É este patrimônio ético que pode aproximar todas as culturas, povos e religiões, as
autoridades e os cidadãos, os cidadãos entre si, os crentes em Cristo com aqueles
que não crêem n’Ele. Ao ressaltar os valores que sustentam a ética, o cristianismo
não impõe mas propõe o convite de Cristo para conhecer a verdade que nos torna livres.
O fiel é chamado a dirigir este convite aos seus contemporâneos, como fez o Senhor,
mesmo perante o sombrio presságio da rejeição e da Cruz. O encontro pessoal com Aquele
que é a verdade em pessoa impele-nos a partilhar este tesouro com os outros, especialmente
através do testemunho. Queridos amigos, não hesiteis em seguir Jesus Cristo. N’Ele
encontramos a verdade sobre Deus e sobre o homem. Ajuda-nos a superar os nossos egoísmos,
a sair das nossas ambições e a vencer o que nos oprime. Aquele que pratica o mal,
aquele que comete pecado é escravo do pecado e nunca alcançará a liberdade (cf. Jo
8, 34). Somente renunciando ao ódio e ao nosso coração endurecido e cego é que seremos
livres, e uma vida nova germinará em nós. Com a firme convicção de que a verdadeira
medida do homem é Cristo e sabendo que n’Ele se encontra a força necessária para enfrentar
toda a provação, desejo anunciar-vos abertamente o Senhor Jesus como Caminho, Verdade
e Vida. N’Ele todos encontrarão a liberdade plena, a luz para compreender profundamente
a realidade e transformá-la com o poder renovador do amor. A Igreja vive para
partilhar com os outros a única coisa que possui: o próprio Cristo, esperança da glória
(cf. Col 1, 27). Para realizar esta tarefa, é essencial que ela possa contar com a
liberdade religiosa, que consiste em poder proclamar e celebrar mesmo publicamente
a fé, comunicando a mensagem de amor, reconciliação e paz que Jesus trouxe ao mundo.

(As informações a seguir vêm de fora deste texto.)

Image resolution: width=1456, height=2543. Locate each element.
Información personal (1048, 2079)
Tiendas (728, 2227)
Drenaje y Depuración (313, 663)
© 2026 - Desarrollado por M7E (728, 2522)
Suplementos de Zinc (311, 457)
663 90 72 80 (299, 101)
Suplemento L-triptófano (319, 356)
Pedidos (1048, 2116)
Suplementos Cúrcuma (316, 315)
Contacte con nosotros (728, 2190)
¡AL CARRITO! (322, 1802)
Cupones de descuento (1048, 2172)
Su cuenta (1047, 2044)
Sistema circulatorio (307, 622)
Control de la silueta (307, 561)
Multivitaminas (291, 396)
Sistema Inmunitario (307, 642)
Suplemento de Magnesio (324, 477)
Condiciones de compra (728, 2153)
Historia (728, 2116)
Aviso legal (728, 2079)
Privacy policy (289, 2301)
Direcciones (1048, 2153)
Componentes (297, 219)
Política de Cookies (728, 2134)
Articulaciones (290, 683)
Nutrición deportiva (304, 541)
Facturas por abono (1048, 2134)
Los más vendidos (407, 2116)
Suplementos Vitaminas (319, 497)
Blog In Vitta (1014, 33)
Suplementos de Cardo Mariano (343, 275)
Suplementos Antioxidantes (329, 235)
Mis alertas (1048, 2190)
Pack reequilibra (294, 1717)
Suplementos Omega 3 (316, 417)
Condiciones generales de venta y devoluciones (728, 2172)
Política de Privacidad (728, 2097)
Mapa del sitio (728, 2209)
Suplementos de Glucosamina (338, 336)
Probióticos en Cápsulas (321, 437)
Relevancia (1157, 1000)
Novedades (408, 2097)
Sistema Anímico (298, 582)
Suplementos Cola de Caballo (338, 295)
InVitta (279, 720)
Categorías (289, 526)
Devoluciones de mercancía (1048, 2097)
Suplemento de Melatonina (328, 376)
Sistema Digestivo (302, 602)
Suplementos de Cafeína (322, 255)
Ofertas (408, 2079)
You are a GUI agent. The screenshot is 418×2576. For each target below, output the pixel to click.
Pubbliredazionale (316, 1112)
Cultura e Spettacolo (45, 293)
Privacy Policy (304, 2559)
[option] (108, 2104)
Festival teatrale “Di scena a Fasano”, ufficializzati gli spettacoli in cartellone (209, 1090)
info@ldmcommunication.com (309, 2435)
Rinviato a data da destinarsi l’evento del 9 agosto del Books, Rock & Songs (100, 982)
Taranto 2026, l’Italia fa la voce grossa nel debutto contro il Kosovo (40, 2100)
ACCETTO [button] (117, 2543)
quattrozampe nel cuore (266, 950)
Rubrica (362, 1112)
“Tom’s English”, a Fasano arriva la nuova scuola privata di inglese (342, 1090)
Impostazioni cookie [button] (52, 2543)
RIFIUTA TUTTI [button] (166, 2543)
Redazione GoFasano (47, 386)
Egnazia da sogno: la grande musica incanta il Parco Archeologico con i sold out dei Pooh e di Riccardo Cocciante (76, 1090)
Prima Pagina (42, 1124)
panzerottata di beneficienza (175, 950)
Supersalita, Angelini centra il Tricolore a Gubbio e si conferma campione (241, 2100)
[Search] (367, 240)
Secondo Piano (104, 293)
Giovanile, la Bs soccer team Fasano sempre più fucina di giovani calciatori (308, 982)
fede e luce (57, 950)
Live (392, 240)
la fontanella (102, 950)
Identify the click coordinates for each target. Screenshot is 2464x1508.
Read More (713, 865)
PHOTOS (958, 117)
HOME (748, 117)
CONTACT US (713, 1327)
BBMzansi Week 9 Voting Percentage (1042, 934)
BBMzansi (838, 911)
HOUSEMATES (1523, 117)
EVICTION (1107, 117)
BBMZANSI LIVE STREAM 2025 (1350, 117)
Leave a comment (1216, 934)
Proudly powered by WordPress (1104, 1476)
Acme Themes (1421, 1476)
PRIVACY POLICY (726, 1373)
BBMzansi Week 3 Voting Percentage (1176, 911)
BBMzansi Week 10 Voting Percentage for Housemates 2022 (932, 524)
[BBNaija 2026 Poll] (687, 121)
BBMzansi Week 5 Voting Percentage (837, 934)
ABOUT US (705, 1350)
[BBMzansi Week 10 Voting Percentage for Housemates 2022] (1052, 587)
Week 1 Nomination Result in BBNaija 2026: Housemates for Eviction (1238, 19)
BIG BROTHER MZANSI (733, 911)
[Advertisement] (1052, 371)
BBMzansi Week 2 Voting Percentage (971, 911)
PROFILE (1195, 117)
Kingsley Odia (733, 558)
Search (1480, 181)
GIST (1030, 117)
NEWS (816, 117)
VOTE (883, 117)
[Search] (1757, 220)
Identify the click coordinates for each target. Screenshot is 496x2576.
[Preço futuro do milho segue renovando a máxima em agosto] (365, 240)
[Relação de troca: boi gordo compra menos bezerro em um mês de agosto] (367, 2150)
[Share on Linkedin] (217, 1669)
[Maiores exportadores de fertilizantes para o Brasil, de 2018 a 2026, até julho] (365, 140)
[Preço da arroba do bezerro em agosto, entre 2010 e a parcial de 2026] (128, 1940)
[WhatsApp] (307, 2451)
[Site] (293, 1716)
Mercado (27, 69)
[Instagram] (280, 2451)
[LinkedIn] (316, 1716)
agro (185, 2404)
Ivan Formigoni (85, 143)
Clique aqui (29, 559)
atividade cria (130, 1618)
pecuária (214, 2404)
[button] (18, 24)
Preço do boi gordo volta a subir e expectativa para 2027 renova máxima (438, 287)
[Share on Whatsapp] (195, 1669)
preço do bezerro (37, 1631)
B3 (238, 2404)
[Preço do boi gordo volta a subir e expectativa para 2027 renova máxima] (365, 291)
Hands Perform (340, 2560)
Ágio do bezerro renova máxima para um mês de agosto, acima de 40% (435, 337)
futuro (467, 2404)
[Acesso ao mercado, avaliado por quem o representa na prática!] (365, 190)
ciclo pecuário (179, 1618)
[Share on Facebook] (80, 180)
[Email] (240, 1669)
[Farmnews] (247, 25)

Há que reconhecer, com alegria, os passos que se têm realizado em Cuba para que a
Igreja cumpra a sua irrenunciável missão de anunciar, publica e abertamente, a sua
fé. Mas é preciso avançar ulteriormente. E desejo encorajar as instâncias governamentais
da Nação a reforçarem aquilo que já foi alcançado e a prosseguirem por este caminho
de genuíno serviço ao bem comum de toda a sociedade cubana. O direito à liberdade
religiosa, tanto na sua dimensão individual como comunitária, manifesta a unidade
da pessoa humana, que é simultaneamente cidadão e crente, e legitima também que os
crentes prestem a sua contribuição para a construção da sociedade. O seu reforço consolida
a convivência, alimenta a esperança de um mundo melhor, cria condições favoráveis
para a paz e o desenvolvimento harmonioso, e ao mesmo tempo estabelece bases firmes
para garantir os direitos das gerações futuras. Quando a Igreja põe em relevo
este direito, não está a reclamar qualquer privilégio. Pretende apenas ser fiel ao
mandato do seu Fundador divino, consciente de que, onde se torna presente Cristo,
o homem cresce em humanidade e encontra a sua consistência. Por isso, a Igreja procura
dar este testemunho na sua pregação e no seu ensino, tanto na catequese como nos ambientes
formativos e universitários. Esperemos que também aqui chegue brevemente o momento
em que a Igreja possa levar aos diversos campos do saber os benefícios da missão que
o seu Senhor lhe confiou e que ela não pode jamais negligenciar. Ínclito exemplo
deste trabalho foi o insigne sacerdote Félix Varela, educador e professor, filho ilustre
desta cidade de Havana, que passou à história de Cuba como o primeiro que ensinou
o seu povo a pensar. O padre Varela indica-nos o caminho para uma verdadeira transformação
social: formar homens virtuosos para forjar uma nação digna e livre, já que esta transformação
dependerá da vida espiritual do homem; de fato, «não há pátria sem virtude» (Cartas
a Elpídio, carta sexta, Madrid 1836, 220). Cuba e o mundo precisam de mudanças, mas
estas só terão lugar se cada um estiver em condições de se interrogar acerca da verdade
e se decidir a enveredar pelo caminho do amor, semeando reconciliação e fraternidade. Invocando
a proteção maternal de Maria Santíssima, peçamos que, participando regularmente na
Eucaristia, nos tornemos também testemunhas da caridade que responde ao mal com o
bem (cf. Rm 12, 21), oferecendo-nos como hóstia viva a Quem amorosamente Se entregou
por nós. Caminhemos na luz de Cristo, que pode dissipar as trevas do erro. Supliquemos-Lhe
que, com o valor e o vigor dos santos, cheguemos a dar uma resposta livre, generosa
e coerente a Deus, sem medos nem rancores. Amém.